GalleryAnyways Creative: Books Make Us Better, for Penguin Random House
Analysing the information users have inputted, the site then trawls through the publisher’s many titles and finds three books that might work as a gift. For many people, the sheer volume of titles on offer when you step into a bookshop is overwhelming, so this narrowing down of the options being presented was key. “We are aware that finding the right title is the primary pain point for gifters, so we wanted to ensure that was integral to the user experience,” says Adam.
There are playful details dotted throughout the user journey. Anyways worked with the illustrator and animator Ben Ommundson to create a hand cursor that guides you through the whole experience. “We love Ben’s work,” says Anyways’ Charlie Sheppard. “He is a beautiful animator, and we wanted to reference the tactile nature of books and reading, so a hand-drawn animation style was perfect.”
If you dwell on any page for longer than a moment, the hand slyly creates a shadow-puppet penguin, as if bored by your inactivity. If you select one of the three books offered up at the end, you can decide whether to simply “Give” the book, “Spin” it like a basketball, or embrace the holidays by putting the title in a “Snow Globe”. “We loved adding this little bit of humour and personality to the experience,” says Charlie.
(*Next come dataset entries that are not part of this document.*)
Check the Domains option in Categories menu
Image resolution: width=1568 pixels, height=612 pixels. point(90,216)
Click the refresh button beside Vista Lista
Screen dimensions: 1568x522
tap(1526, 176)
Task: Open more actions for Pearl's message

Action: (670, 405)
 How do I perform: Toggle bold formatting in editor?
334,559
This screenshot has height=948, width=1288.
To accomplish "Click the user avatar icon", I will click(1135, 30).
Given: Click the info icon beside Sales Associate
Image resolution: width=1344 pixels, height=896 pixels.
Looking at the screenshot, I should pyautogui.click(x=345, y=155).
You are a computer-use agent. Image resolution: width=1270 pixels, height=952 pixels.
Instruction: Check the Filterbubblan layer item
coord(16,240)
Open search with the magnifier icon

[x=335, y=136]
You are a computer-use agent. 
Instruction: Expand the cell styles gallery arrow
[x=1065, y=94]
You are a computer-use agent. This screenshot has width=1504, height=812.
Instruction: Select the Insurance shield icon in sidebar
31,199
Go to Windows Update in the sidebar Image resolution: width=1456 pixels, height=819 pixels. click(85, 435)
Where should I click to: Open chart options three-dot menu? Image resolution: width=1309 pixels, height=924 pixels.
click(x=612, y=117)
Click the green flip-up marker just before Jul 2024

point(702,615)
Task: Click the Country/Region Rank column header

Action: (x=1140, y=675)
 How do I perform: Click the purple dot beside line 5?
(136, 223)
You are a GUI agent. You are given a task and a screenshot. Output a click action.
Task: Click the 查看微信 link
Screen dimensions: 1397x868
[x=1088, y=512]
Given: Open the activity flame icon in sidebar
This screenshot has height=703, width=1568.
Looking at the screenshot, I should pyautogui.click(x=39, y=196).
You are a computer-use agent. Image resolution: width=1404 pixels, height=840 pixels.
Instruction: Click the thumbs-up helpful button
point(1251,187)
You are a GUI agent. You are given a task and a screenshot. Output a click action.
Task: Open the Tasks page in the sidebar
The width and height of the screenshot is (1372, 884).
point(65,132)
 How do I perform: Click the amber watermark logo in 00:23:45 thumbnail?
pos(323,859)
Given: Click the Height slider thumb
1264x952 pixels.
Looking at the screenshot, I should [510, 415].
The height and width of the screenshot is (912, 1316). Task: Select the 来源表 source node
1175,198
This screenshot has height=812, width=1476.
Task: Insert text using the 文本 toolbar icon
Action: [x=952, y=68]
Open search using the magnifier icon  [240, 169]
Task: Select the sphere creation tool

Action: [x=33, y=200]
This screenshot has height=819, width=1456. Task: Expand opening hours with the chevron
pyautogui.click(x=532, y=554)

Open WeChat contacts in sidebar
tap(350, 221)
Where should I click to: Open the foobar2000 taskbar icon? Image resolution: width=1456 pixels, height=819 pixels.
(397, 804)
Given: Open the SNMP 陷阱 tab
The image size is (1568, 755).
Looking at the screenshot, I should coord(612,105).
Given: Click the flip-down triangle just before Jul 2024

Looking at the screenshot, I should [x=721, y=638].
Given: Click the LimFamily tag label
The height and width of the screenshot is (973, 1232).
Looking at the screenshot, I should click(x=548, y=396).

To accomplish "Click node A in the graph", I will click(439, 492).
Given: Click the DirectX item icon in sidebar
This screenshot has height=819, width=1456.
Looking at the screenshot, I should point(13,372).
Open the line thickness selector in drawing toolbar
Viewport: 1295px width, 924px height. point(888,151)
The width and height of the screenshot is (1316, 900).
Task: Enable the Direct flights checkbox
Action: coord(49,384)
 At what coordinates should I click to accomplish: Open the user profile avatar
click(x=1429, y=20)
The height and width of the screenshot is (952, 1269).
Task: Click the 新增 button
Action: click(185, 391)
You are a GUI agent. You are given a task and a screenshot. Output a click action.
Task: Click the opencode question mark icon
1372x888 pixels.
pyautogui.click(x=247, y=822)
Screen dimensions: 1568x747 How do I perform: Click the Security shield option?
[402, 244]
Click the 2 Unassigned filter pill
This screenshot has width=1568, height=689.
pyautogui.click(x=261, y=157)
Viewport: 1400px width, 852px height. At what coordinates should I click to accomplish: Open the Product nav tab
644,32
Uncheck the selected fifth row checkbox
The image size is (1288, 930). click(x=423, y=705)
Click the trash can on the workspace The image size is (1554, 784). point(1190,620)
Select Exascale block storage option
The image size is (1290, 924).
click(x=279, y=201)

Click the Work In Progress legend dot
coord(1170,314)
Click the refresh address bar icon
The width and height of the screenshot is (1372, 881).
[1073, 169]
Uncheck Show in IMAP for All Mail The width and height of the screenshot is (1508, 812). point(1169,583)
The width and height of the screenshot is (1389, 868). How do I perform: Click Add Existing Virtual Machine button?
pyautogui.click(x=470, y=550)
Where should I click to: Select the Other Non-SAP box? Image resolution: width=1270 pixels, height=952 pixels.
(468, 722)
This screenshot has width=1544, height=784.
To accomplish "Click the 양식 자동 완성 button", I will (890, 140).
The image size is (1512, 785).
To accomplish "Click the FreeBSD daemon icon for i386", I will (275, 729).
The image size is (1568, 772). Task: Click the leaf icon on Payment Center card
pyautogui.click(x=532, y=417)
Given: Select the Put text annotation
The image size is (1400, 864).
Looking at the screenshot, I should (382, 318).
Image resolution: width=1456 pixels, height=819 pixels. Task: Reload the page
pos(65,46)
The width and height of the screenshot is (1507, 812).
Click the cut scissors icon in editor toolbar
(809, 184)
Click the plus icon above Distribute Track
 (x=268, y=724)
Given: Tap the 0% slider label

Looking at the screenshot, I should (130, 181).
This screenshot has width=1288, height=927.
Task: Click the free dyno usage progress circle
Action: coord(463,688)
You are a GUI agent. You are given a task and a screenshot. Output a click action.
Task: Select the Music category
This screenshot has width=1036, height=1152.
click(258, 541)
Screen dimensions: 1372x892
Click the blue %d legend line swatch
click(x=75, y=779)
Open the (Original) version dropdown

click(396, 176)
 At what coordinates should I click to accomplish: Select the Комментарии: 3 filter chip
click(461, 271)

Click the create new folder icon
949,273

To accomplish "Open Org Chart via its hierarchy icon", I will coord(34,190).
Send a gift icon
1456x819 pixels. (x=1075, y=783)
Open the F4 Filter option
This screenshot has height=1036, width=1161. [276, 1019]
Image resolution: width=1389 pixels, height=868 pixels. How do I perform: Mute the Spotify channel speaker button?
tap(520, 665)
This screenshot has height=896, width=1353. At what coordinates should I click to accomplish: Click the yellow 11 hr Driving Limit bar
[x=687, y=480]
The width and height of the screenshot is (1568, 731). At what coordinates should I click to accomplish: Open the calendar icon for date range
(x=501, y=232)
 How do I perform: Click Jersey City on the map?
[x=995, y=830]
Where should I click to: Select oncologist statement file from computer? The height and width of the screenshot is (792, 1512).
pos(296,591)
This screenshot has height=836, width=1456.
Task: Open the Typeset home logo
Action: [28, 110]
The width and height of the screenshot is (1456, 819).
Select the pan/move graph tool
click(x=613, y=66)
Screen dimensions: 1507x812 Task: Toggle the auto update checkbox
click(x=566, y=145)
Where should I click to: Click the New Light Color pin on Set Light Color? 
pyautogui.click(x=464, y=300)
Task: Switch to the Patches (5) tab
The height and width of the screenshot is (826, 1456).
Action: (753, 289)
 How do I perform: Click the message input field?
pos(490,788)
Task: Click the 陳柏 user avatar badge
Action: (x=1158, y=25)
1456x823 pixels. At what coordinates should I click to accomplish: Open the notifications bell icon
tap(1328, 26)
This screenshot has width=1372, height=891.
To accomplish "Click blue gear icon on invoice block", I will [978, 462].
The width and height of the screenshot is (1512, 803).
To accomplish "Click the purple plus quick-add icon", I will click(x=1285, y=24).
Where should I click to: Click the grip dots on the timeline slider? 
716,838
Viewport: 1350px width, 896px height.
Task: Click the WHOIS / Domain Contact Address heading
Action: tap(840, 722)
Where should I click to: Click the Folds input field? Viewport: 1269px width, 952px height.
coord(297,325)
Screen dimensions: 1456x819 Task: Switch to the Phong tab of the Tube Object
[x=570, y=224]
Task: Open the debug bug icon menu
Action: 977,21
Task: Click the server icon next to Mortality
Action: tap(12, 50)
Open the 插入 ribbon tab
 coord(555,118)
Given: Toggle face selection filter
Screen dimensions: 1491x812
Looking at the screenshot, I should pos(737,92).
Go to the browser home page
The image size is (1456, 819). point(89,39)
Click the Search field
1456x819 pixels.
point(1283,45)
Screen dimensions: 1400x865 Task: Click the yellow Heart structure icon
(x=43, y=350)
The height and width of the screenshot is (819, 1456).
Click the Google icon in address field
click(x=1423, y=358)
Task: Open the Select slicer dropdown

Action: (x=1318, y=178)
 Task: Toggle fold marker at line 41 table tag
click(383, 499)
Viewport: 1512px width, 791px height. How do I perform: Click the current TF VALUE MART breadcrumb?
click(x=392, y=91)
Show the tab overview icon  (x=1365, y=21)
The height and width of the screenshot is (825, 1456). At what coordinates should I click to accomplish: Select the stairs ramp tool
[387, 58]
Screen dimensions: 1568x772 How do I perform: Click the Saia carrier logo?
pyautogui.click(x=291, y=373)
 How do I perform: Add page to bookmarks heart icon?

It was also vital that the campaign be inclusive. “Consumer data says that neither age nor gender is a meaningful driver of literary preference,” says Adam from Penguin Random House, “so we worked to ensure the recommendations were open and inclusive.” For the team, this was all about making sure the micro-site was “not just for book geeks!” Charlie says. “We wanted the idea, tone and copy to be relatable, human and fun, so that it felt like it was relevant to anyone buying a gift (or something for themselves too!).”